:: TEXT ::
Variations for Winds, Strings and Keyboards
Stargazer [World premiere]
Ian Bousfield (trombone)
Sally Matthews (soprano)
London Symphony Orchestra
Michael Tilson Thomas
Reviewed by: Rob Witts
Reviewed: 9 March, 2007
Venue: Barbican Hall, London
The London Symphony Orchestra commissioned Jonathan Dove’s concerto Stargazer for their then Principal Trombone, Ian Bousfield. However, in 1999, midway through the work’s composition, Bousfield left the orchestra for the Vienna Philharmonic, postponing a first performance until now.
Historically, the trombone has often been cast as the clown; to post-war modernists like Luciano Berio and Vinko Globokar, the instrument’s unwieldy shape and almost vocal timbre suggested a sort of tragicomic aphasia. Dove has a more poetic metaphor in mind, that of “a man with a telescope … searching the night sky”, who explores a sequence of orchestral constellations.
Sadly, the piece is not especially stellar. Dove is a terrifically skilled composer, and his craftsmanship is evident in every bar; the soloist is given attractive lyrical passages, which Bousfield sent soaring into the hall with his impeccable, honeyed tone, interspersed with faster-paced passages. Dove also manages to avoid the empty technical virtuosity of too many brass concertos. However, the work’s musical territory was entirely derivative (of Holst, Reich and John Williams, among others), and it crucially lacked any animating spark of surprise.
:::
:: EXTRACTED RECORDS ::
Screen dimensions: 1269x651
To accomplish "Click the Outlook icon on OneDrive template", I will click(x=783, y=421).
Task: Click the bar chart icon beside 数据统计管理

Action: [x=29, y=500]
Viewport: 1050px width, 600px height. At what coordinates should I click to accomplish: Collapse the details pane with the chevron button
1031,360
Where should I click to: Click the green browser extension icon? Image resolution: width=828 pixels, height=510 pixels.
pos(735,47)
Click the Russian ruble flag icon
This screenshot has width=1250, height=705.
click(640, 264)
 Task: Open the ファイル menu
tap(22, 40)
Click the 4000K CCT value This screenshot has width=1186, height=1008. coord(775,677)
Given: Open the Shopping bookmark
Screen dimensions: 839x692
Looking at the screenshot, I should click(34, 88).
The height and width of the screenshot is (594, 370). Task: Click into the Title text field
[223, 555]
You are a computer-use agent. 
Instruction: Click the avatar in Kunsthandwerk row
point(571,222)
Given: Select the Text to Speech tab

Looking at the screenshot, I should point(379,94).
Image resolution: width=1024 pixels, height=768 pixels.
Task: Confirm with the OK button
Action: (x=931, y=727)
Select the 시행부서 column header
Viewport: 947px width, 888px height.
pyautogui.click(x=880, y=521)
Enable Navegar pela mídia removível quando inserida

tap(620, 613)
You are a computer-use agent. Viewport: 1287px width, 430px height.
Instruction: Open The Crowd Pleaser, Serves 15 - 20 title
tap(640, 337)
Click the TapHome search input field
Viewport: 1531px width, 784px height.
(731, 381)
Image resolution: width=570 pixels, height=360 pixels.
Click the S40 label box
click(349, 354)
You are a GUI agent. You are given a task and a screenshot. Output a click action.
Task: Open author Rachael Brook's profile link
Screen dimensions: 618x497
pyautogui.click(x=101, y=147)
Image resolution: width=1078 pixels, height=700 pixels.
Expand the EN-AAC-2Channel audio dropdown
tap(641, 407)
:::
THE TASK. Pick up the concert review of the Stargazer premiere after its final sentence and continue writing it.

TASK RESULT.
More interesting by far was the performance of Steve Reich’s pivotal Variations for Winds, Strings and Keyboards. This is a rare foray for Reich into writing for orchestra, and its lush soundworld is not one he has revisited. However, Michael Tilson Thomas and the LSO made a powerful case for the piece as a synthesis of minimalist techniques with large-scale tonal progression, conveying the weighty harmonic change under lucidly defined surface detail.
As though to compensate for Dove’s blandness, the account of Mahler’s Fourth Symphony brought a vividly-coloured carnival of grotesques, with tremendous solo playing from section principals and from guest leader Sarah Nemtanu, whose ‘Freund Hain’ fiddle solo in the second movement was pungent and uncomfortable listening. Tilson Thomas was concerned with the strangeness beneath the music’s surface; he lavished attention on the detail of the score with much tempo rubato, drawing the breaths between phrases in the slow movement out into uncomfortable silences. The culminating vision of Heaven made plain the disquieting undertones beneath Sally Matthews’s animated delivery.